# 5.17 Intro to Data Science: Simulation and Static Visualizations

**Instructor Note: This notebook's code has been organized into cells differently than the snippets presented in the book. In a notebook, all the code that affects the visualization's appearance must appear in the same cell. Any code that modifies that appearance would have to re-display the visualization. For this reason, snippet numbers in this notebook do not match with the snippet numbers in the book.**

* Visualizations help you “get to know” your data. 
* Give you a powerful way to understand data that goes beyond simply looking at raw data.
* The **Seaborn visualization library** is built over the **Matplotlib visualization library** and simplifies many Matplotlib operations. 

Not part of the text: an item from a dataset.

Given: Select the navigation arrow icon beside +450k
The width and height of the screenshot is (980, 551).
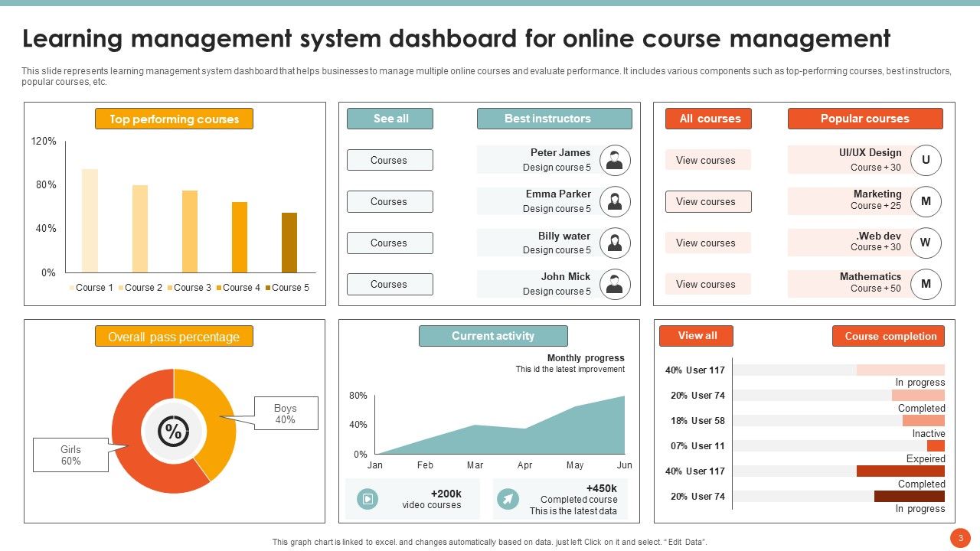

## 5.17.1 Sample Graphs for 600, 60,000 and 6,000,000 Die Rolls
* A vertical bar chart that for 600 die rolls summarizes the frequencies with which each of the six faces appear, and their percentages of the total.
* Seaborn refers to this type of graph as a **bar plot**: 

![Screen capture of a vertical bar chart for 600 die rolls summarizing the frequencies with which each of the six faces appear, and their percentages of the total](ch05images/Seaborn_01.png "Screen capture of a vertical bar chart for 600 die rolls summarizing the frequencies with which each of the six faces appear, and their percentages of the total")

* Expect about 100 occurrences of each die face. 
* For a small number of rolls, none of the frequencies is exactly 100 and most of the percentages are not close to 16.667% (about 1/6th). 
* For 60,000 die rolls, the bars will become much closer in size. 
* At 6,000,000 die rolls, they’ll appear to be exactly the same size.
* “Law of large numbers” at work. 

* The first screen capture below shows the results for 60,000 die rolls—expect about 10,000 of each face. 
* The second screen capture below shows the results for 6,000,000 rolls—expect about 1,000,000 of each face
* With more die rolls, the frequency percentages are much closer to the expected 16.667%.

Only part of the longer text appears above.